ABOUT THIS EXERCISE — Begin at the first line of the data and copy each line through the one containing "Viewport: 590px width, 436px height.", that line included, with no pictures.

***

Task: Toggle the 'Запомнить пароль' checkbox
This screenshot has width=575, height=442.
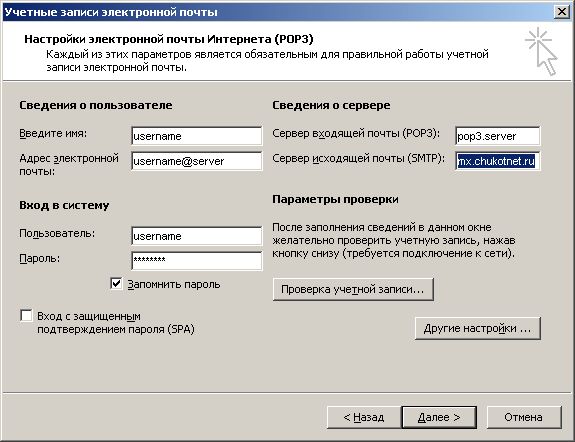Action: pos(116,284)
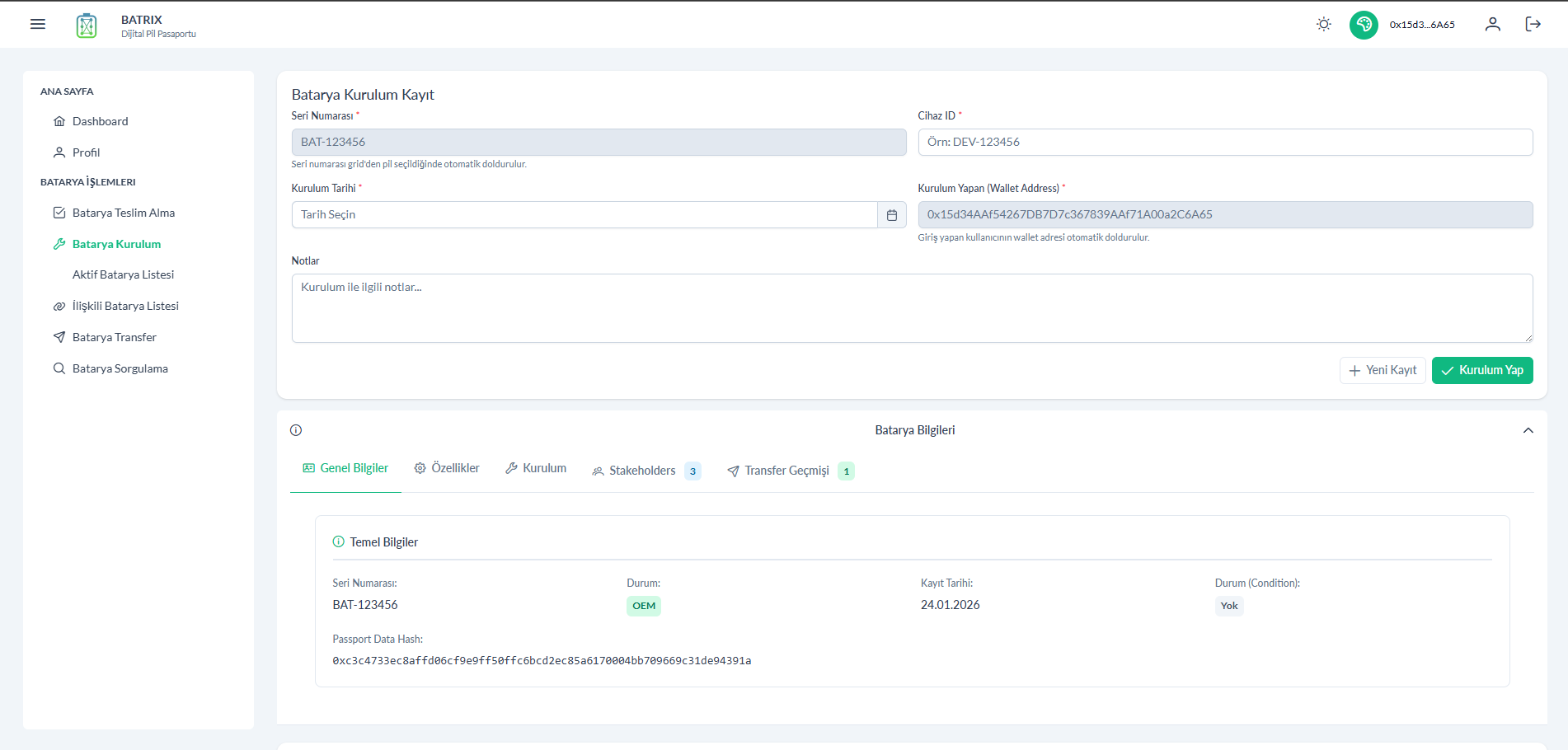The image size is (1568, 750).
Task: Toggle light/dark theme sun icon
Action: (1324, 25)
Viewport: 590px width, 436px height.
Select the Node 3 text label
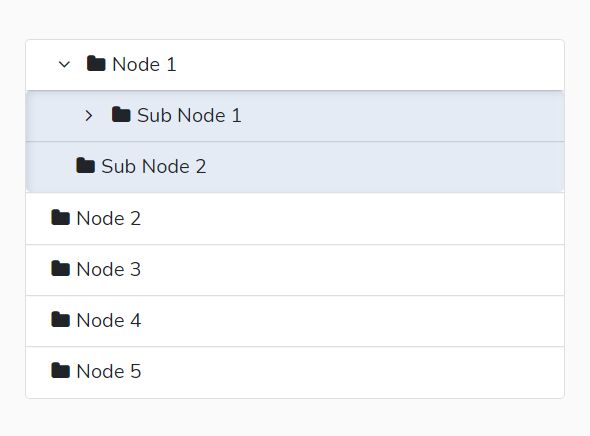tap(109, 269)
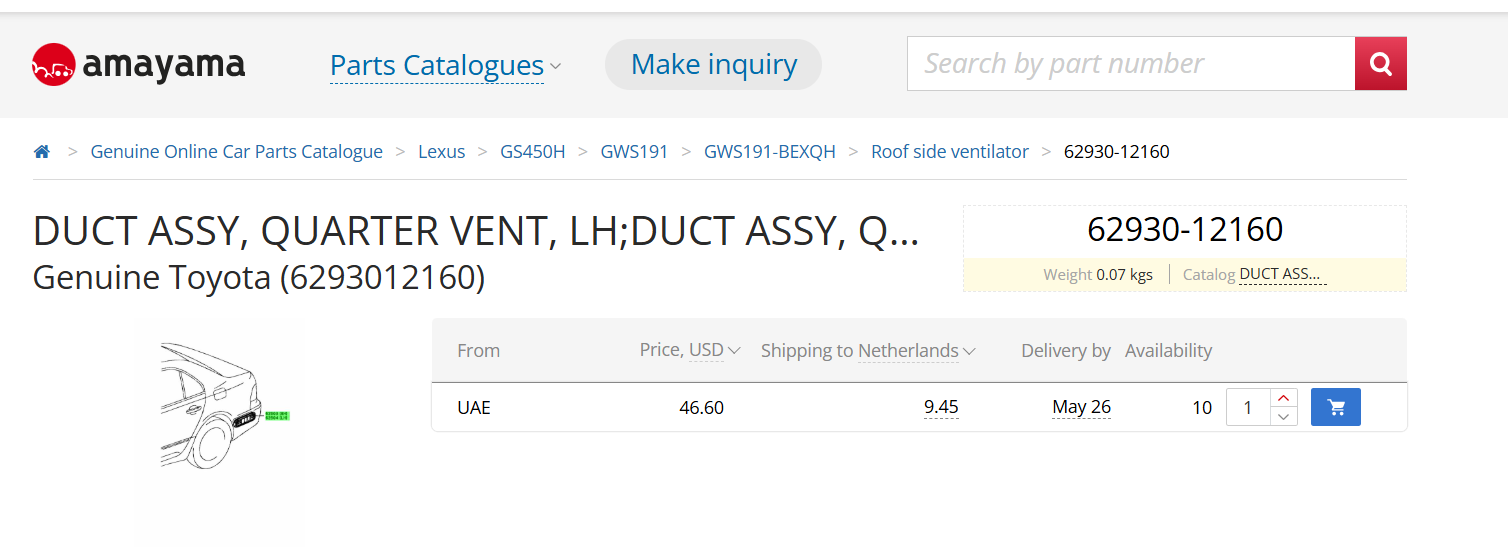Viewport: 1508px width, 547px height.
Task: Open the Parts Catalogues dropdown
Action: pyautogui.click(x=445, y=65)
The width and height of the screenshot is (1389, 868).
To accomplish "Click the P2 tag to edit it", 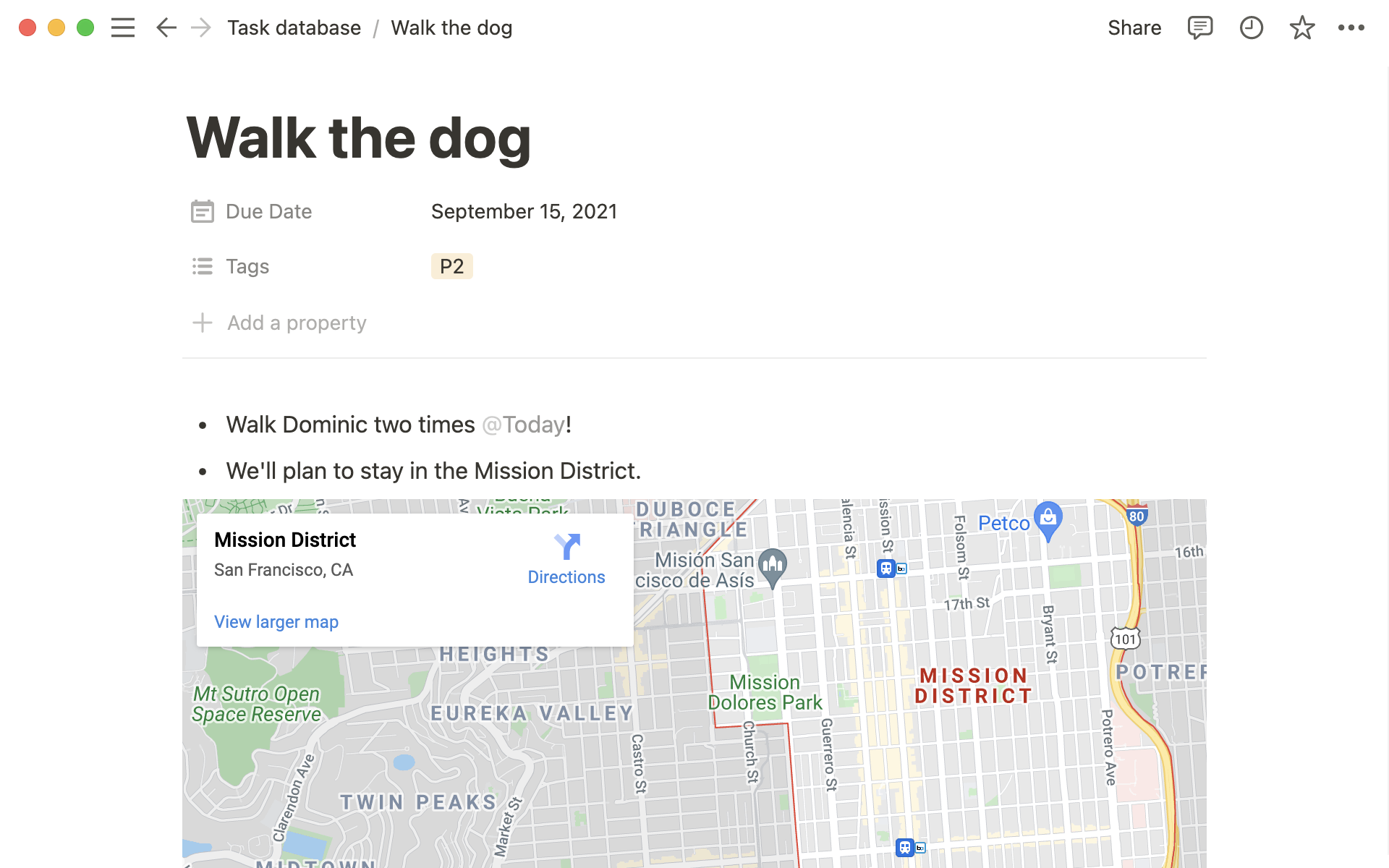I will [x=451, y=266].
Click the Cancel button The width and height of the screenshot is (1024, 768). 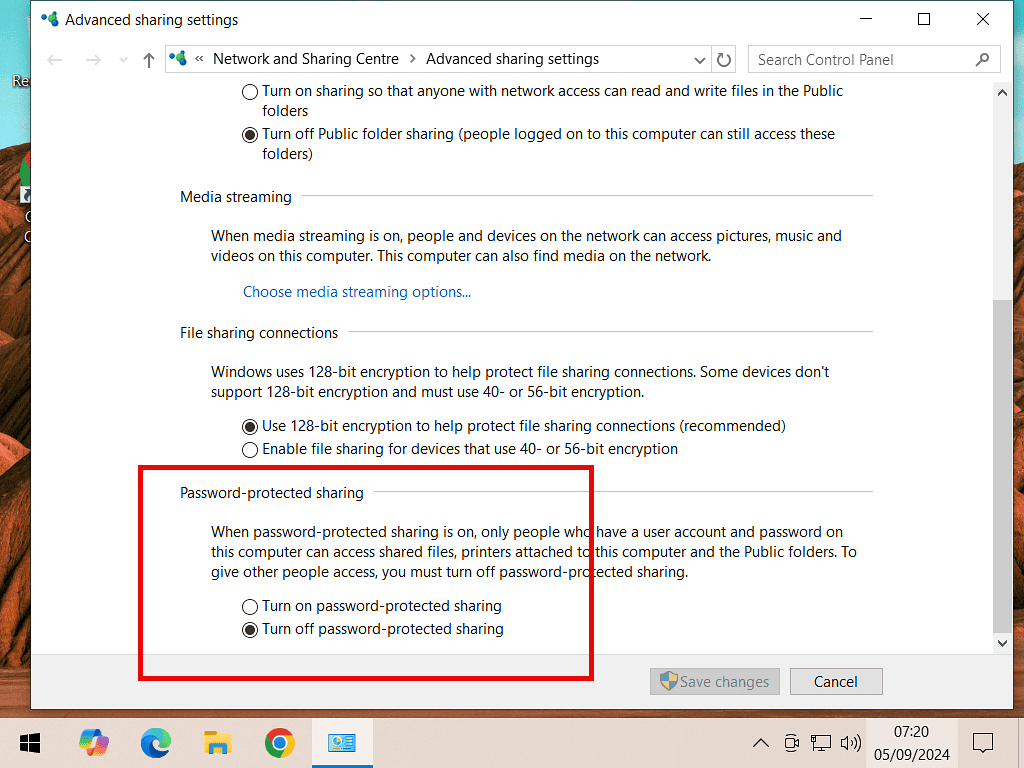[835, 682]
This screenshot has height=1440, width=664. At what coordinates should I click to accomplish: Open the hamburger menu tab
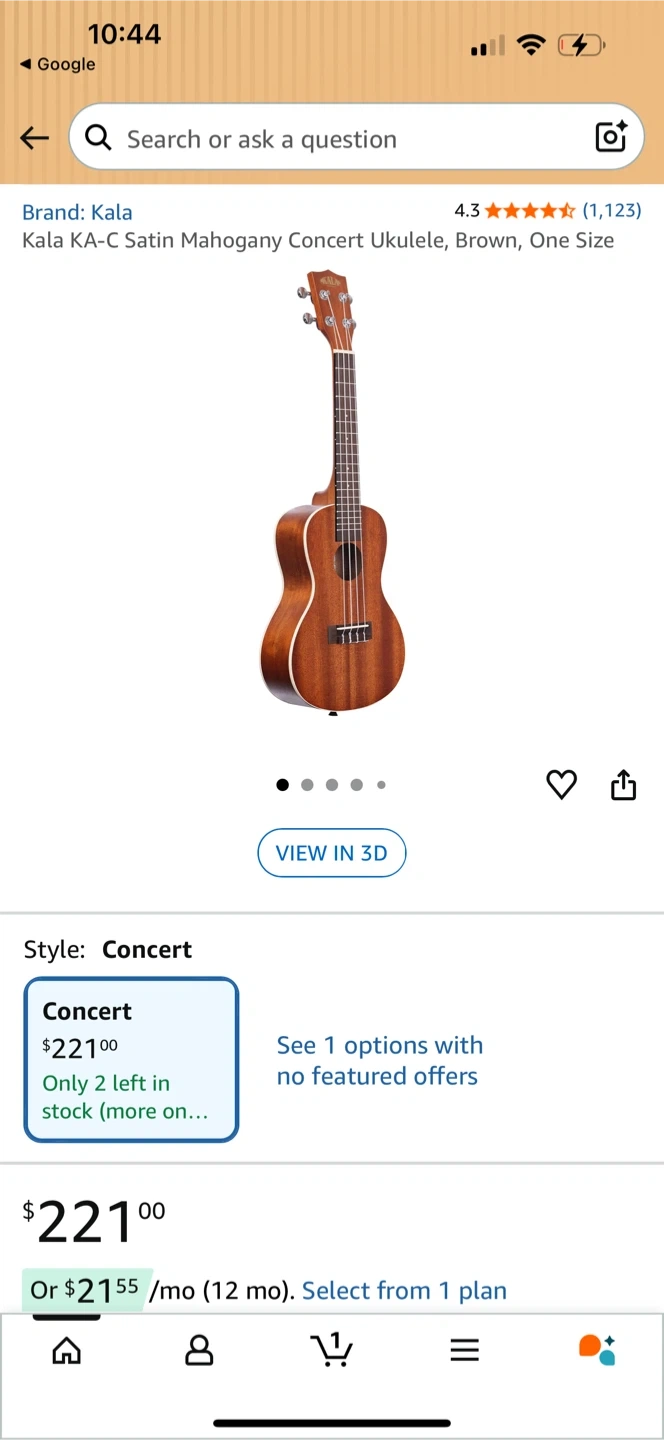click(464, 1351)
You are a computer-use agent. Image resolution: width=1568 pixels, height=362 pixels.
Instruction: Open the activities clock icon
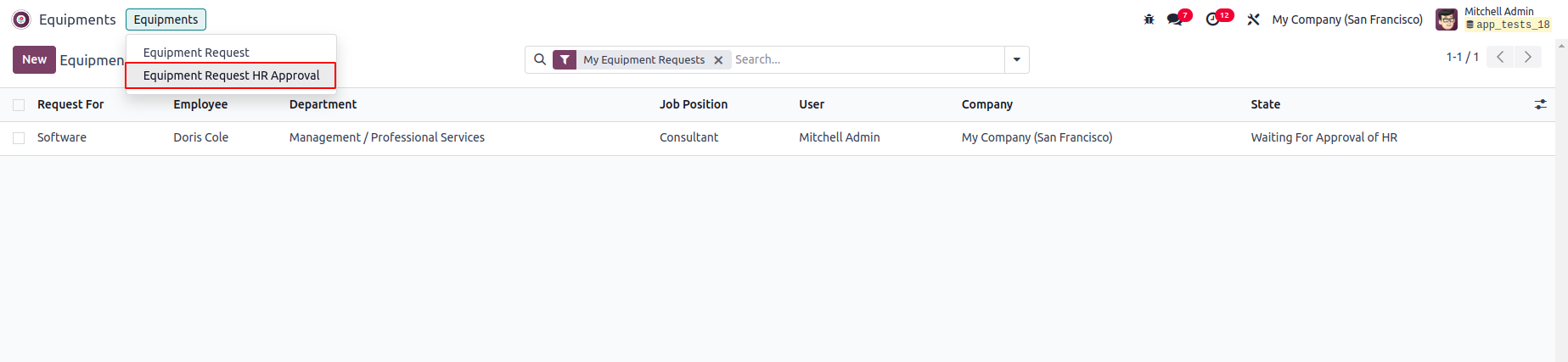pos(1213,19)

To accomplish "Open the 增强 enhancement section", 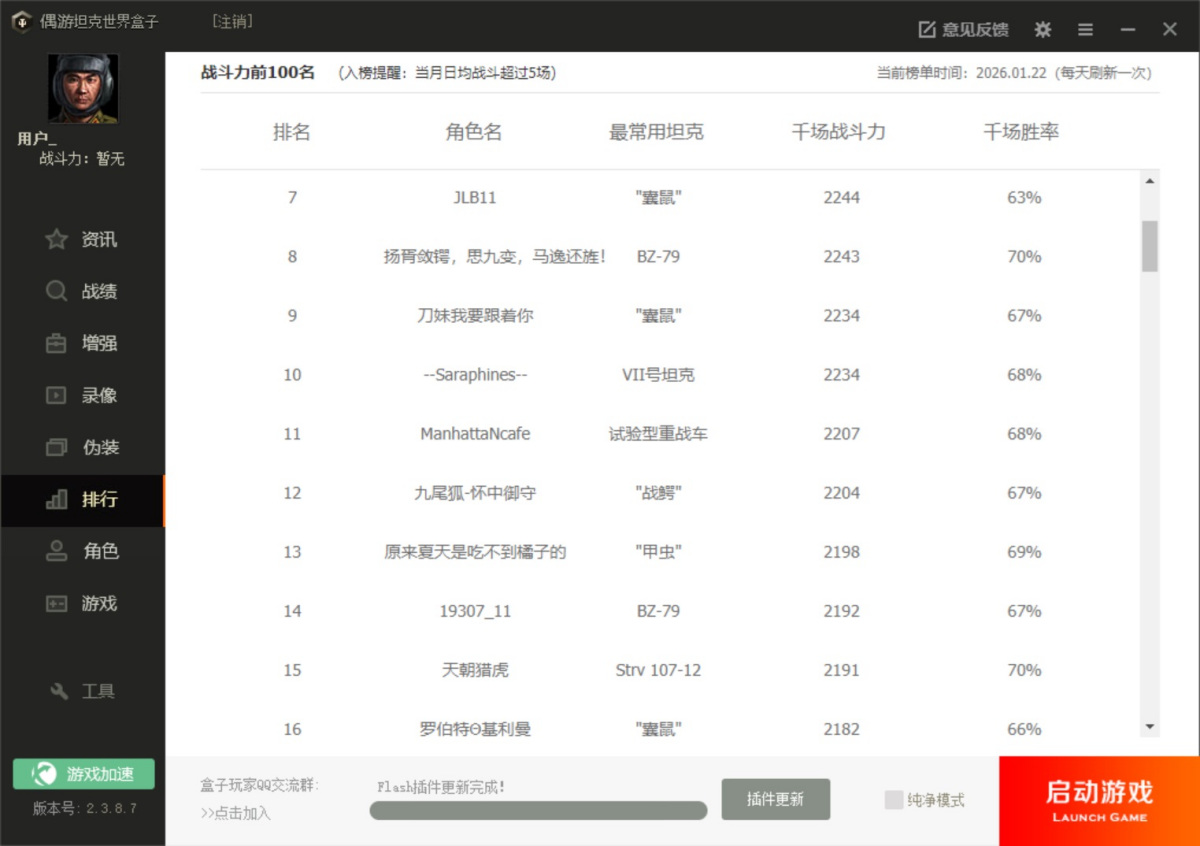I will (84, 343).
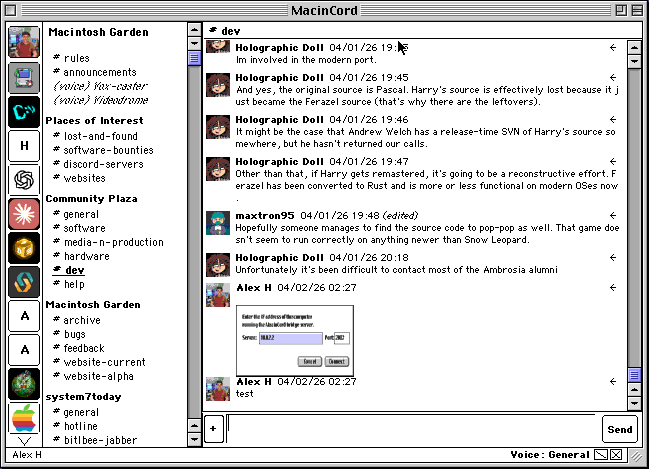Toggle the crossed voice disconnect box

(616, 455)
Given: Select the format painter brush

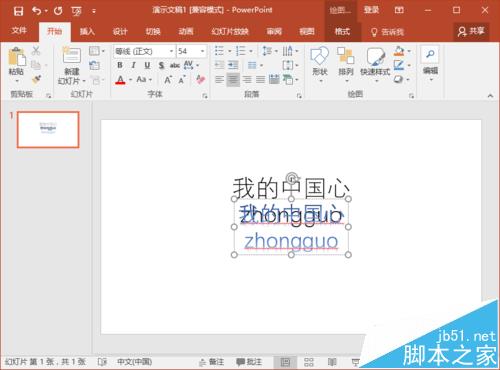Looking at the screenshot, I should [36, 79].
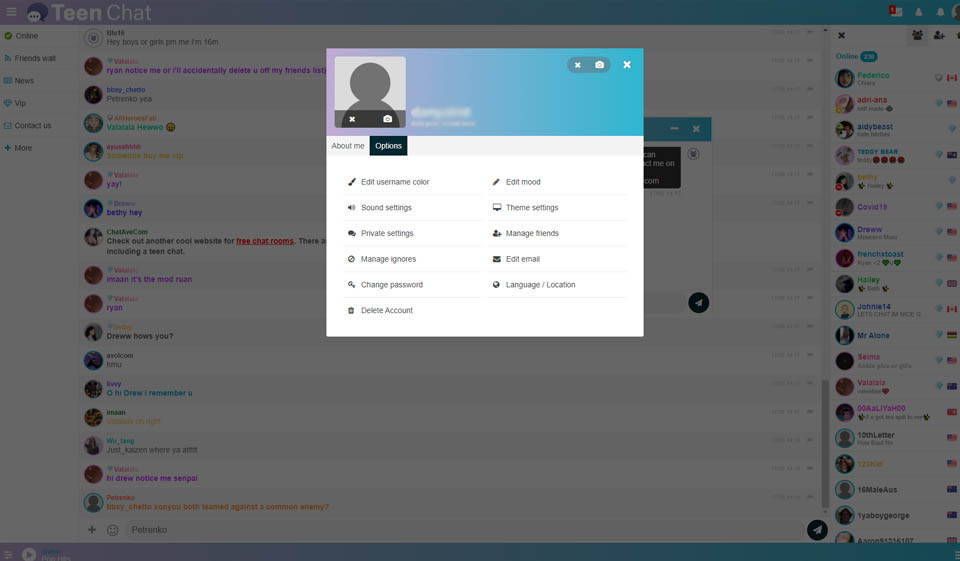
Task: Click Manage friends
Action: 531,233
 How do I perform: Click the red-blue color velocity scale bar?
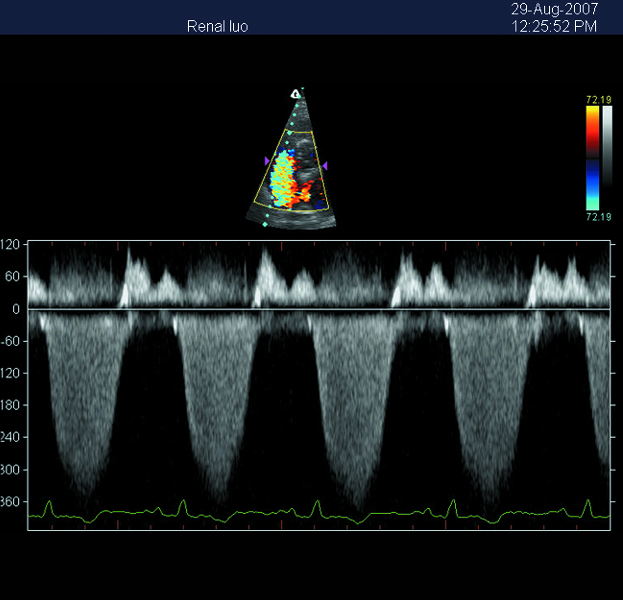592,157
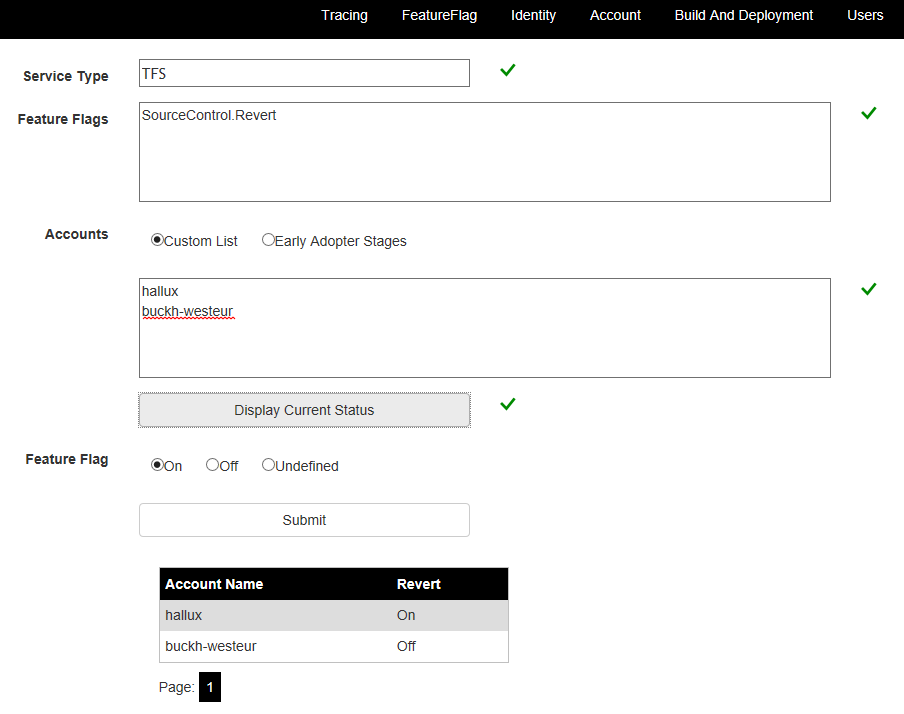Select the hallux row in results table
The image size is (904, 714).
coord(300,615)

***

OUTPUT FOR THIS TASK —
Task: Toggle the 'Запомнить пароль' checkbox
This screenshot has width=575, height=442.
Action: pos(116,284)
The image size is (1568, 750).
Task: Toggle light/dark theme sun icon
Action: (1324, 25)
Viewport: 590px width, 436px height.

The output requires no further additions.